How Much Does Your Building Weigh, Mr. Foster?: The British Starchitect Follows the Money

In this country, British modernist “starchitect” Norman Foster is perhaps best known for the Hearst headquarters in New York, with its huge atrium set within the old masonry shell and a faceted new glass tower rising above. A working-class Manchester lad, he trained at Yale and became a brand name by the late ’60s—aided in part by association with his futurist mentor, Buckminster Fuller (who posed this doc’s titular question). Now in his mid-70s, Foster runs a large international firm that (as detractors will tell you, though none appear here) has been chasing megaproject money from China to Dubai to Kazakhstan. “They are thinking big,” he says of such emerging economies, and big is certainly what Foster does best. Aerial shots of the famous Millau Viaduct in France, with its needle-topped spires and delicate lattice of support cables, draw gasps; and there is much to praise in Hong Kong’s HSBC tower and other structures that place the skeleton on the outside. Inside are, yes, still more atria—the kind of soaring enclosures that suggest both cathedral and shopping mall. “How do you give glamour to an office building?” Foster asks rhetorically. Well, so far as the owners are concerned, you hire a starchitect, which makes the building easier to lease.

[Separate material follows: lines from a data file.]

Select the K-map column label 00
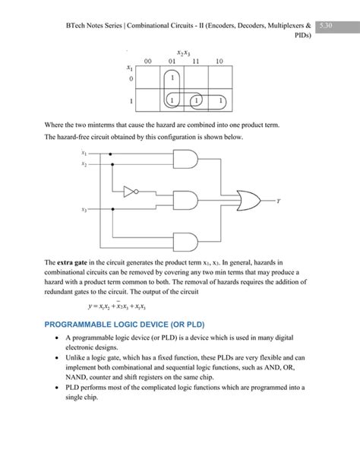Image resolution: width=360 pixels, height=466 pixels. point(148,61)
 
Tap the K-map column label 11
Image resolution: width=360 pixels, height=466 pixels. point(196,61)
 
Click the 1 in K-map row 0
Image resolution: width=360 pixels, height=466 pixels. point(172,78)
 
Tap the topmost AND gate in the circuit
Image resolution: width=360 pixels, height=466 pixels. point(186,158)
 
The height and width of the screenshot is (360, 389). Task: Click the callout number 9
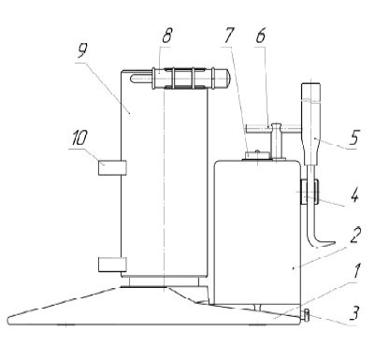(x=82, y=50)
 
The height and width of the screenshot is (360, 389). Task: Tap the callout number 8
(x=167, y=36)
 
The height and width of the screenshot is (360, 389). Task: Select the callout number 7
(x=229, y=36)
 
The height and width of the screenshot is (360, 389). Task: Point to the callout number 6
(x=261, y=36)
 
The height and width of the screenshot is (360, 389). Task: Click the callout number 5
(x=354, y=137)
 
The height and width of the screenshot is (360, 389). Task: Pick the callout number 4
(x=354, y=196)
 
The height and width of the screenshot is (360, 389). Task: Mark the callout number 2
(x=355, y=236)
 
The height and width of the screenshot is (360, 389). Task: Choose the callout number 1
(x=356, y=271)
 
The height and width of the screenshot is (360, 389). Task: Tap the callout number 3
(x=354, y=312)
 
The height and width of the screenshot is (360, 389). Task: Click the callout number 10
(x=79, y=137)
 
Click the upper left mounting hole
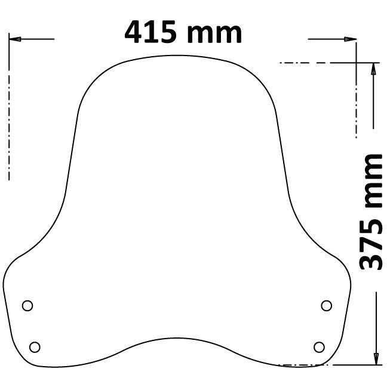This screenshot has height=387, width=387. point(27,306)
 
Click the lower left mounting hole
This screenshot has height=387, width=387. point(35,347)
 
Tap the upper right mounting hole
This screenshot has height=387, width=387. point(326,306)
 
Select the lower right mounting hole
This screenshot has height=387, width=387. point(319,347)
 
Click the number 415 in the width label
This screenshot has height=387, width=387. point(151,32)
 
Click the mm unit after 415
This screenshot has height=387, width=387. point(214,34)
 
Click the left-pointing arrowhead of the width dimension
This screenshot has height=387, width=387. point(15,39)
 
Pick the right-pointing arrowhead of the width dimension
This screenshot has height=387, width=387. point(351,39)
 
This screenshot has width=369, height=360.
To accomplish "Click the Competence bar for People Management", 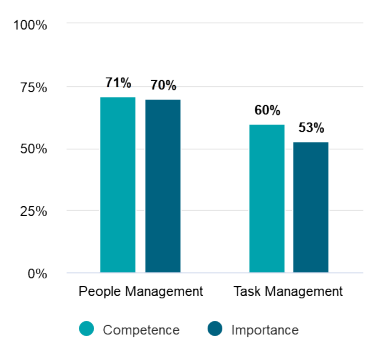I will point(117,185).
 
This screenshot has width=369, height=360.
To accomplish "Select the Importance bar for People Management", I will point(162,186).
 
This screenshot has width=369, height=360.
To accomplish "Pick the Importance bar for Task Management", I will point(310,207).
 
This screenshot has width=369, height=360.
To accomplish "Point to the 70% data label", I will point(163,85).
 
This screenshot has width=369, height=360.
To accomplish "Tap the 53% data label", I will point(311,128).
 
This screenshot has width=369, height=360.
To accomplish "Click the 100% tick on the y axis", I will point(29,25).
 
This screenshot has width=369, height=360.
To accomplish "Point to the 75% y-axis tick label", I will point(33,87).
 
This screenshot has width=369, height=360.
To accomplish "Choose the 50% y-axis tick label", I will point(33,149).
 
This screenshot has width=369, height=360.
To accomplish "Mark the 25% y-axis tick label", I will point(33,211).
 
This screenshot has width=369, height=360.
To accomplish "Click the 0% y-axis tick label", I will point(37,273).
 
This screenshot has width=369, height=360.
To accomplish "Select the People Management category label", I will point(140,292).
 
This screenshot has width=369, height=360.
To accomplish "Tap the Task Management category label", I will point(288,292).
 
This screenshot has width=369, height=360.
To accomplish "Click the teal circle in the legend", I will point(87,329).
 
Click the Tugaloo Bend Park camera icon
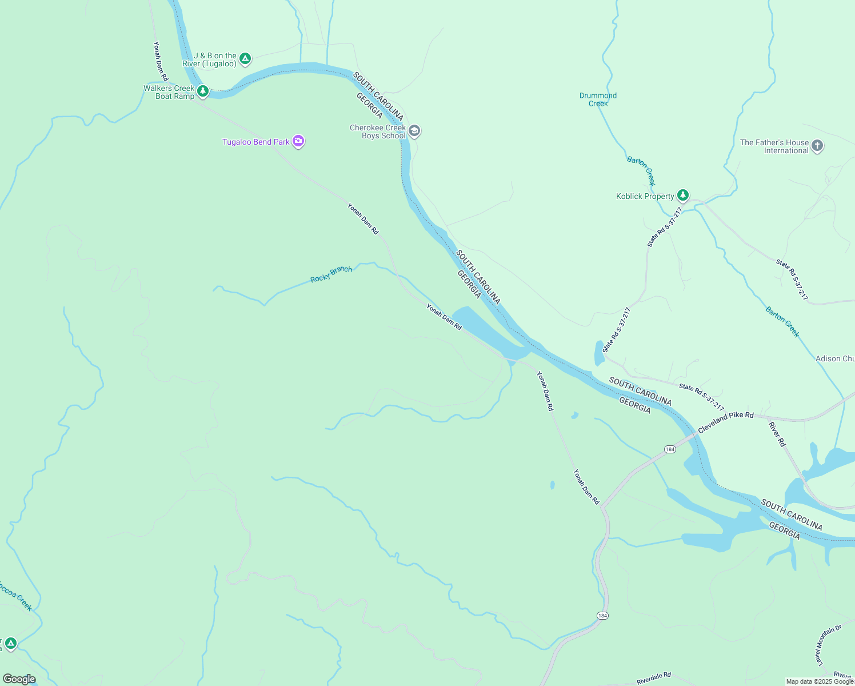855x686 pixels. (298, 141)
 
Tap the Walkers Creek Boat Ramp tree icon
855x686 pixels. (202, 91)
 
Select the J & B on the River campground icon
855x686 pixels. (245, 58)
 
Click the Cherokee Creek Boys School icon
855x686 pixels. (414, 131)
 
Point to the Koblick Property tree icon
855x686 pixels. (682, 196)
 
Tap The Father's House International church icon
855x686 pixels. (817, 146)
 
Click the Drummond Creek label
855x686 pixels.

But absent here among those who praise Foster (including Bono, Richard Serra, and critic Paul Goldberger), are the voices of any poor office workers who actually labor within. His edifices are not, to put it politely, human-scaled; their huge, exposed guts—steel sinew and Kevlar skin—can make you feel like Shia LaBeouf being dwarfed by Optimus Prime. By the time this fawning doc enters the CG-animated rendering of a $15 billion planned city in Abu Dhabi (a movie within the movie), you realize it’s essentially an infomercial for the company Foster unsuccessfully tried to sell before the 2008 crash. But even in our current recession, he’s still thinking big—most recently pitching a $77 billion transportation hub north of London. If the Brits don’t buy it, the Chinese will.